Required action
In full and without alteration, print the records below, minus any images.

== Data records ==

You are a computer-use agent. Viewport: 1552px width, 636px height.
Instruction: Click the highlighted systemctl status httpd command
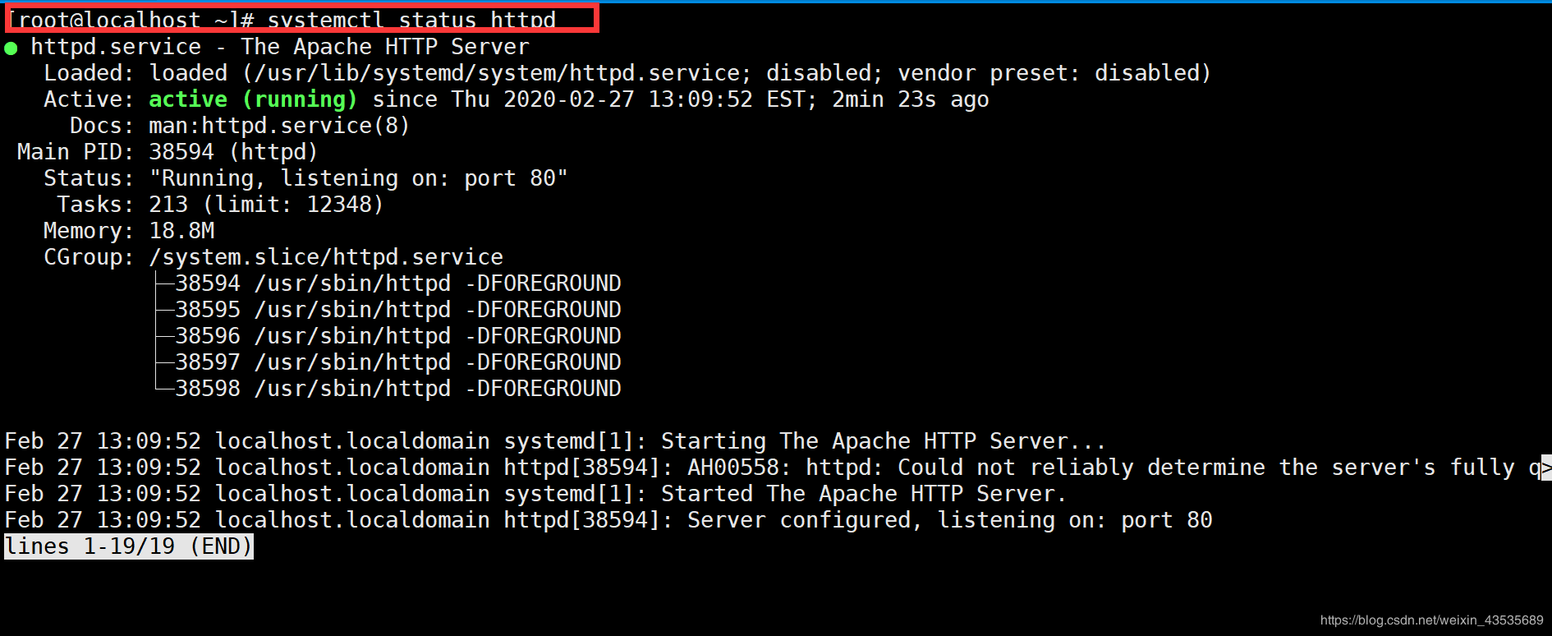pos(302,19)
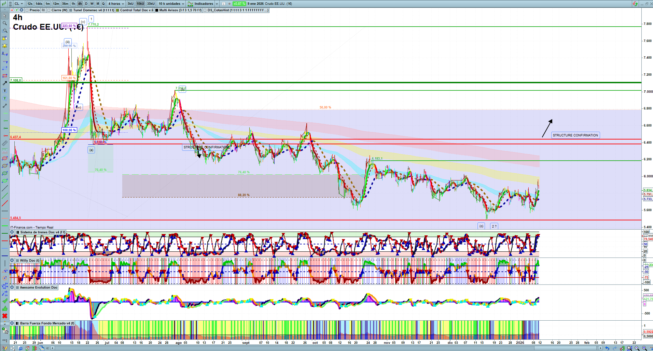Click the green thumbs-up icon

click(5, 308)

===

Answer below
You are a computer-use agent. Viewport: 1552px width, 636px height.
Instruction: Click the highlighted systemctl status httpd command
pos(302,19)
Click the green thumbs-up icon

click(5, 308)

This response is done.